Lupita wins an award for her acting rendition of a poem, and she is proud of her first trophy. Mireya, who still hasn’t really spoken to her since the incident in the cafeteria, admires the trophy and sincerely tells her it was worth taking on a new accent for. Lupita reminds her that the way she speaks cannot define her heritage. Lupita compares her friendship with Mireya it to two chicks in a pen in order to reflect that friendships are like chosen family that require work.
Part 3 is aptly titled “After the Storm.” While the aftermath of a storm is typically calm, it does require cleaning up and reorienting oneself to reality. Part 3 follows Lupita’s junior year after the summer her mother starts her chemotherapy treatments. Although her mother seems well, Lupita is going through identity crises of her own. McCall may have titled Part 3 “After the Storm” to signify that Lupita needs to refocus on her own personal life she left uncared for when her mother’s illness consumer her thoughts. Now that that “storm” is over, Lupita can reorient herself to cleaning up her own reality. However, it the title of Part 3 is also ironic because Lupita’s life is hardly calm after her mother’s apparent recovery from cancer.
The major personal crisis that informs Lupita’s junior year is her Mexican identity. It begins with her quinceañera, an important rite of passage in Mexican culture in which upon her fifteenth birthday, a girl is considered to be entering her young adulthood. While her family and friends embrace the femininity of the event, Lupita rejects the implications of growing up into a lady. She yearns to hold on to the freedom of her childhood, a common reaction to getting older. However, given the cultural importance of the quinceañera, it is notable that it is the first time Lupita expresses feeling bound by her family instead of supported by them. Next, her drama teacher Mr. Cortés convinces her to let go of her Mexican accent through a reformation of her speech. Although Lupita doesn’t consider this adaptation a rejection of her Mexican heritage, her friends tease her, claiming that she is trying to be “white.” When Lupita and her family travel to Mexico for the Spring Break, Lupita feels childlike and free again, basking in the sun of her ancestors. While Lupita doesn’t believe that she is letting go of Mexico, she is suddenly out of control of the way others in the United States perceive her.
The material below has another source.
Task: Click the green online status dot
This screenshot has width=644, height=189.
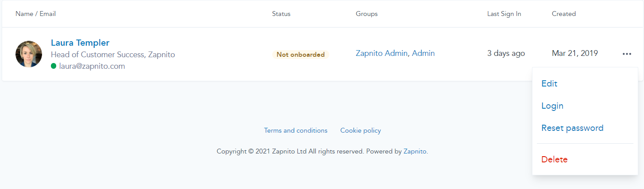Action: pyautogui.click(x=54, y=66)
Lupita does seek to reject any weakness in her character or behavior. As the eldest child in her tightknit family, Lupita believes it’s her role to be strong and help lead her younger siblings. She wants to be like her father, and she expresses the desire to conquer. Understandably, much is changing in Lupita’s life during her junior year of high school. Her mother’s cancer scare, her fifteenth birthday, and her new separation from her friends all contributes to her sense of a newfound loss of control. In some ways, what Lupita is experiencing is typical adolescence, but the very real pressures of her family, changing dynamics with friends, and American identity heighten her experiences.